# Repaint in the heat!!



## Zman05 (Mar 14, 2011)

A recent project I finished. I used woodscapes on the body and all deckscrapes on the deck.


----------



## RCP (Apr 18, 2007)

Very nice transformation!


----------



## Zman05 (Mar 14, 2011)

Sorry typo....deckscapes


----------



## cdaniels (Oct 20, 2012)

It looks great. I really like both products.


----------



## ewingpainting.net (Jun 2, 2008)

Looks great

....


----------



## wje (Apr 11, 2009)

Excellent work!
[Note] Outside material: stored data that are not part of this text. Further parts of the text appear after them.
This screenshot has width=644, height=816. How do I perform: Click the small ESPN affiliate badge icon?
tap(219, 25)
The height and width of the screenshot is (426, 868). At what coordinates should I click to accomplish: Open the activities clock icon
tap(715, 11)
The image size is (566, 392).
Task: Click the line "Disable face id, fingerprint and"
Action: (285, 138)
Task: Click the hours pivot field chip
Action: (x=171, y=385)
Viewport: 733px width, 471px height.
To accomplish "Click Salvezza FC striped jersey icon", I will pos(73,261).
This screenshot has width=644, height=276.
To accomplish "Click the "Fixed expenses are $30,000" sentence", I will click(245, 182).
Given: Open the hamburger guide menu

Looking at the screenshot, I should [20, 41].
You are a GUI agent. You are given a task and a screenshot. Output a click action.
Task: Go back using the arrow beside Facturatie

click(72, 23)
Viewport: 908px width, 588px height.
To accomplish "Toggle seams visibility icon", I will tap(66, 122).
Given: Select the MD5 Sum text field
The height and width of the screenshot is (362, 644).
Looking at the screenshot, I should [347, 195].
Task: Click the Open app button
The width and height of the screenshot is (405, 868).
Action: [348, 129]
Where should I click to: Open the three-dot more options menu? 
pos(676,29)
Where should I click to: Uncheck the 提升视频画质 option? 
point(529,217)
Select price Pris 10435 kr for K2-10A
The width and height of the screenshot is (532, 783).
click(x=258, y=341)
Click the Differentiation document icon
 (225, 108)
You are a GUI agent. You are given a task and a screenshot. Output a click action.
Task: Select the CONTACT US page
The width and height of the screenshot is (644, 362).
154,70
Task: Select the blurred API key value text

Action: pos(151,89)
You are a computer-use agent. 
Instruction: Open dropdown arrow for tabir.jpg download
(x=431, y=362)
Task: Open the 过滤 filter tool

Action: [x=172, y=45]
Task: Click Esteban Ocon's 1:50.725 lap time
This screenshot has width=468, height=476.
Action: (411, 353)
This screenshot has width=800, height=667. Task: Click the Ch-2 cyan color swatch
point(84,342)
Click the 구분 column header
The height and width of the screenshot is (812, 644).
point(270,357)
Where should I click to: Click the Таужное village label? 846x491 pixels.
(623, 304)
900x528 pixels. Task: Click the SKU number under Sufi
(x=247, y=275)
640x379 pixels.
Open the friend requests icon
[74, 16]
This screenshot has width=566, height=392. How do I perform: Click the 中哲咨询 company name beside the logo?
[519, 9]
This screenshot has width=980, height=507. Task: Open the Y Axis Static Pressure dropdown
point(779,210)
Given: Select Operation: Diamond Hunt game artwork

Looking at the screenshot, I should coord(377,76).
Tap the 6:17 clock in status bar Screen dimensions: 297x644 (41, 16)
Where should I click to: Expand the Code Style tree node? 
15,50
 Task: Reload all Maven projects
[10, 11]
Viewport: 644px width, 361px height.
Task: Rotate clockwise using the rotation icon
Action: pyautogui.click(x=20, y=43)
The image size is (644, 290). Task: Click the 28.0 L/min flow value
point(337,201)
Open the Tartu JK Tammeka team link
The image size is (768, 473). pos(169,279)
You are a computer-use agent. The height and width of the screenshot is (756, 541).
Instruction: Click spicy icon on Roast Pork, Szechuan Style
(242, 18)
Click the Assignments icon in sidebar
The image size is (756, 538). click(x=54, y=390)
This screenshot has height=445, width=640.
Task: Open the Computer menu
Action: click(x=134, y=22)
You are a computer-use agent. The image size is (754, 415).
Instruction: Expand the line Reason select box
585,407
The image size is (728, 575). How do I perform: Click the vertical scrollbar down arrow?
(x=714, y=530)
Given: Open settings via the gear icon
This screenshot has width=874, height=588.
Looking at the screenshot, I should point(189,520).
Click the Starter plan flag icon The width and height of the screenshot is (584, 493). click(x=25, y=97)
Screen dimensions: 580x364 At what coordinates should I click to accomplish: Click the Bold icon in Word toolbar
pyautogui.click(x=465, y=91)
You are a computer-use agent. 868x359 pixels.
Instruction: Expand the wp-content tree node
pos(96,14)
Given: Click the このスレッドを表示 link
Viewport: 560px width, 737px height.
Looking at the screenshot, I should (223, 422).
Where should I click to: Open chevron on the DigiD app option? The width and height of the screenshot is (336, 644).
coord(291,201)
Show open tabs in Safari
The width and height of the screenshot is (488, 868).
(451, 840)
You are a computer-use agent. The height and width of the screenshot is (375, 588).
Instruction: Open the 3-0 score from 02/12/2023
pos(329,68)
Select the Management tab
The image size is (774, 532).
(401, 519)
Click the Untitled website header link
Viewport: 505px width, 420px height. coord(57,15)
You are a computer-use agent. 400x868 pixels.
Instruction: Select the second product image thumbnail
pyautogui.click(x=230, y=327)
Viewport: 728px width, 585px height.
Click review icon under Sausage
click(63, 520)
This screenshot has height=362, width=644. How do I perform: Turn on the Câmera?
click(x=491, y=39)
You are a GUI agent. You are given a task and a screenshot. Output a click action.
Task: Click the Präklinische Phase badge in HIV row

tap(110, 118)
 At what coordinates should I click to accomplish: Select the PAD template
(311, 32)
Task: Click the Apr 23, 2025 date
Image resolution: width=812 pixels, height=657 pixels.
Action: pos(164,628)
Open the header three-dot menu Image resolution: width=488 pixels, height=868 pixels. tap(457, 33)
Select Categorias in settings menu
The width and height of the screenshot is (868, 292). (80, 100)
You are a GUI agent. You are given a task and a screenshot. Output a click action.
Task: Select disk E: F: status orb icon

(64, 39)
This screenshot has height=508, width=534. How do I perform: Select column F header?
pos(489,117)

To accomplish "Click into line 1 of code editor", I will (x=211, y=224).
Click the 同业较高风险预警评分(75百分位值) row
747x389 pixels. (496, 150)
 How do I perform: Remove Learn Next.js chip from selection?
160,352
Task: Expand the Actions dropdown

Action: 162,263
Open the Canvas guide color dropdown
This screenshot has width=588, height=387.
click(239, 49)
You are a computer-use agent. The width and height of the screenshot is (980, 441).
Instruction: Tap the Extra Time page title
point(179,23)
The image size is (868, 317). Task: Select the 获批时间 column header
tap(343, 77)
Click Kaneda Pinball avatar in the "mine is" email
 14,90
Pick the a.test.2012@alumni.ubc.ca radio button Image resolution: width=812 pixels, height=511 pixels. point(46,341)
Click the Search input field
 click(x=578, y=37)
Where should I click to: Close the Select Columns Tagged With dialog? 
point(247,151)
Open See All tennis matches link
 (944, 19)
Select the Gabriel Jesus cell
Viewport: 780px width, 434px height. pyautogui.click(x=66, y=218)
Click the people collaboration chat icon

Very nice looking house now... before, not so much...


----------



## Epoxy Pro (Oct 7, 2012)

Repaint in the heat hell try scraping lead paint in the heat, all week between 90-100 degrees and we had a lead job to scrape.


----------



## benthepainter (Jun 17, 2011)

cdpainting said:


> Repaint in the heat hell try scraping lead paint in the heat, all week between 90-100 degrees and we had a lead job to scrape.


Hows your back going CD are you in less pain ?


----------



## Epoxy Pro (Oct 7, 2012)

benthepainter said:


> Hows your back going CD are you in less pain ?


Ben thanks for asking, my back feels just about normal again, normal aches and pains, I do feel it if I lift any thing heavy, I think by mid week I will be back to my 100% abnormal self.


----------